For the most part, the leftists who attack what they call identity politics are taking a cue from Todd Gitlin, former SDS president and long time scold against the radical uprisings of the 60’s. He coined the term identity politics in the 1990’s to demean and attack the struggles of various communities targeted by modern imperialism. Of course, these polemics, from Gitlin on until today, set up a straw dog argument, focusing on a caricature of activism that is sometimes seen on college campuses, something I would describe as “personal identity politics.” This phenomenon is a form of petty bourgeois, subjective politics. So personal identity politics is basically about how I’m feeling, what I’m complaining about, without reference to the broader struggle of targeted populations.

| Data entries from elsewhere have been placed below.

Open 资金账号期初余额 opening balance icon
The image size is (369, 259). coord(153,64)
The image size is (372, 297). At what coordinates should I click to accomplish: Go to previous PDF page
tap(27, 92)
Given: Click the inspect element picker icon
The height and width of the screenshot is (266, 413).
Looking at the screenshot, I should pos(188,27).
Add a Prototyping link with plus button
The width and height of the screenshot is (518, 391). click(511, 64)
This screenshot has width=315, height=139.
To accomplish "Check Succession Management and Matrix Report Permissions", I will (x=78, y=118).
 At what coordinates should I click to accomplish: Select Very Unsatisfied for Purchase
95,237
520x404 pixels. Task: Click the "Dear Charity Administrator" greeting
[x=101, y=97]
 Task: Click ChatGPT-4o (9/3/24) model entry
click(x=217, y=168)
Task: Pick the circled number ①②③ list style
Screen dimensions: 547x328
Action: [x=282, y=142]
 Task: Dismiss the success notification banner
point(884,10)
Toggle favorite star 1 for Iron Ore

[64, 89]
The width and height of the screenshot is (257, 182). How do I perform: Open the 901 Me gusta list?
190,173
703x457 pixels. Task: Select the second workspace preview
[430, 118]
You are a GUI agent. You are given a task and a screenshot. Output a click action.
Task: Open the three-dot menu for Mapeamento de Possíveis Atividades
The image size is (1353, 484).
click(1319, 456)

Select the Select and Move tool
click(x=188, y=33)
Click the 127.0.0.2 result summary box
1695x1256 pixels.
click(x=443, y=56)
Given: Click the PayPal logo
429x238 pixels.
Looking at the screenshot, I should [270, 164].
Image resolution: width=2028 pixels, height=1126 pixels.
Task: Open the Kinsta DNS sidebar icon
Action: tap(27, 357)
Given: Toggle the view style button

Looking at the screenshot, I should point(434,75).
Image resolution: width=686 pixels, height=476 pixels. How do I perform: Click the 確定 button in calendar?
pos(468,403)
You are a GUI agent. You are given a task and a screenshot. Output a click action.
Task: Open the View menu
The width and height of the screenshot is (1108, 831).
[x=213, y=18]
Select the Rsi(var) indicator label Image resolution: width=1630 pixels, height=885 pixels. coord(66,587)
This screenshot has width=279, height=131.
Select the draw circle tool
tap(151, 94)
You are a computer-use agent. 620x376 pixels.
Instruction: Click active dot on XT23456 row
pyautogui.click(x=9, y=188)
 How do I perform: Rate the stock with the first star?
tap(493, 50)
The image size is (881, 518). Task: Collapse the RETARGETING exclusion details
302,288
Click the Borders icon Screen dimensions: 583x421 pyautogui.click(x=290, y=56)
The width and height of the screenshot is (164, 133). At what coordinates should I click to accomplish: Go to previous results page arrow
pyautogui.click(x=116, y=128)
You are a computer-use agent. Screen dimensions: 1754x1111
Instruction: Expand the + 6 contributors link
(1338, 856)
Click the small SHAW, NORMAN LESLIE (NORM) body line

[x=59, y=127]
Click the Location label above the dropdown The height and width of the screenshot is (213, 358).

I could go on about that phenomenon at length but that is not the point here. The opportunists of the left have used this straw dog to attack all national liberation, all anti-patriarchal struggles as “dividing the working class.”

But the truth is, imperialism has already divided the working class. The challenge is to understand the forms that oppression takes and to mount real struggles, popular movements, to defeat that oppression and win real participatory democracy.